作業依頼: 演習テキストのセットアップ環境で使われている GPU は何ですか。

TensorFlow が正式に Windows サポートして GPU が使えたので試してみた

Google から正式に Tensorflow が Windows 対応して GPU が使えるとのアナウンスがありました。
https://developers.googleblog.com/2016/11/tensorflow-0-12-adds-support-for-windows.html

セットアップ環境

OS) Windows 10 Pro
GPU) NVIDIA GeForce GTX 960

この環境で TensorFlow を試しみたいと思います。なるべくDドライブにセットアップするようにしています。

CUDA と cuDNN をインストール

CUDA Toolkit 8.0

https://developer.nvidia.com/cuda-downloads

Operating System: Windows
Architecture: x86_64
Version: 10
Installer Type: exe (network)

普通にインストーラを実行しました。

cuDNN v5.1

開発者アカウントを登録して利用規約に同意してダウンロードしました。

記録データ:

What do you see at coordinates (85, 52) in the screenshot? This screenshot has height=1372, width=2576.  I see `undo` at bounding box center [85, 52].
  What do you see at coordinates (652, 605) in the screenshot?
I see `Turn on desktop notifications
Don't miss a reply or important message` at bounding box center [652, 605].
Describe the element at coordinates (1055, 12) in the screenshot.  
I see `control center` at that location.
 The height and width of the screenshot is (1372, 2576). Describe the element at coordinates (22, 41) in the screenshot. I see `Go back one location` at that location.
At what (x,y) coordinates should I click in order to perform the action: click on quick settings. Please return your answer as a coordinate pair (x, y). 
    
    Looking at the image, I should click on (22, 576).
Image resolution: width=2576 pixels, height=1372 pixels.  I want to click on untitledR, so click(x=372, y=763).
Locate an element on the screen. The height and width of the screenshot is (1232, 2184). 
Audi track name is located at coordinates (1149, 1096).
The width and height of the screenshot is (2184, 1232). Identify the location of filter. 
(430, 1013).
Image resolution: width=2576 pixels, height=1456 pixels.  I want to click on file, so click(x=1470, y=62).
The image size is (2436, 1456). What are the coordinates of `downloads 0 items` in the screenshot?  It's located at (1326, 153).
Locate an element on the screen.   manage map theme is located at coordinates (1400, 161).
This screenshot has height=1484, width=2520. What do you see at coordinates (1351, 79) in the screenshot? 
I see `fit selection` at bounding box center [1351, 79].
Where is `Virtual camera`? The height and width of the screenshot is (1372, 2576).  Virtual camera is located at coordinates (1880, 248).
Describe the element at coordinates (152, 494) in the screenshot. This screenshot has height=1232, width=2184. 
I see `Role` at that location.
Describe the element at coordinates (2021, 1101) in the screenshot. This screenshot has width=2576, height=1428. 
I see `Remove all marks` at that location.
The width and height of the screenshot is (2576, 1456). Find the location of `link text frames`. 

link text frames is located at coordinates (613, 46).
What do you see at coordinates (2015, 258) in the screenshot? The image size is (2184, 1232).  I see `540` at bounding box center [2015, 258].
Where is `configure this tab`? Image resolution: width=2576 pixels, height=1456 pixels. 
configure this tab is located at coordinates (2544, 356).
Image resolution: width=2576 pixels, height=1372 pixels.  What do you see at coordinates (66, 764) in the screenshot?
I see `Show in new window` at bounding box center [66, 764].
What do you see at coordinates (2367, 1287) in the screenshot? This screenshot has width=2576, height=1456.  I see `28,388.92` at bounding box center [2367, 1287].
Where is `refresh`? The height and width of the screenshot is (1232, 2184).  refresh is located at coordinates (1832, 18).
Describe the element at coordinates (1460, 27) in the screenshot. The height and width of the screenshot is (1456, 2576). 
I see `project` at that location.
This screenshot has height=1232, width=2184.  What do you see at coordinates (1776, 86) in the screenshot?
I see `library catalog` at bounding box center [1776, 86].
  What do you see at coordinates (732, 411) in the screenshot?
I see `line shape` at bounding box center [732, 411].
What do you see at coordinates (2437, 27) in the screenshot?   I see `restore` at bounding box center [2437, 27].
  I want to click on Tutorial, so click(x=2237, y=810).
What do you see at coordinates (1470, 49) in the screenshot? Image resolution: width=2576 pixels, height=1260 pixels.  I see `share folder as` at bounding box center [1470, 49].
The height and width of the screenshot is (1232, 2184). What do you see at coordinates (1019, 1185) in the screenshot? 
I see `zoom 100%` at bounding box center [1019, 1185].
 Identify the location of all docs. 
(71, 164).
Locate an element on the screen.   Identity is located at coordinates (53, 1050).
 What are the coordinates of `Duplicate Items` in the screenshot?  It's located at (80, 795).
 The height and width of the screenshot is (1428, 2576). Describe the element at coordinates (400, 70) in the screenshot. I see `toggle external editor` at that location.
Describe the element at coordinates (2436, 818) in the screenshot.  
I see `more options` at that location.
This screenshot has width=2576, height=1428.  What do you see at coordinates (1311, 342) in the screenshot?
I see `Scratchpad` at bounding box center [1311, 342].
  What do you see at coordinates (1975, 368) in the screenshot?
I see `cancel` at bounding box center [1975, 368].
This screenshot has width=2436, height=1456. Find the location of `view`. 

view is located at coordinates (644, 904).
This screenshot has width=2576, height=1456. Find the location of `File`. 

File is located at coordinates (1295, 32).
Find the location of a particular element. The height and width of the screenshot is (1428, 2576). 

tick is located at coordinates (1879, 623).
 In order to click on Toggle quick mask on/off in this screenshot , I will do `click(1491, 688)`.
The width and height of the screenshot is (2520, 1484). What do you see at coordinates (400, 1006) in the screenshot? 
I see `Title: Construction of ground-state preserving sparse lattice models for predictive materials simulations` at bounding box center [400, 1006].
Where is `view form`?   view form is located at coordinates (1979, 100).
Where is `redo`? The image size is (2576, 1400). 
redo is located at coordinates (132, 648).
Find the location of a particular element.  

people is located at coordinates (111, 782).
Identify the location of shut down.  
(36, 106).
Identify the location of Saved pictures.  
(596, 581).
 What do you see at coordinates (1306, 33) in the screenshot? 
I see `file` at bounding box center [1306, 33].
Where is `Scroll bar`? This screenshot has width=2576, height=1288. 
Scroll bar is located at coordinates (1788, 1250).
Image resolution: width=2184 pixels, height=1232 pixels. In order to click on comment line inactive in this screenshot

解答: NVIDIA GeForce GTX 960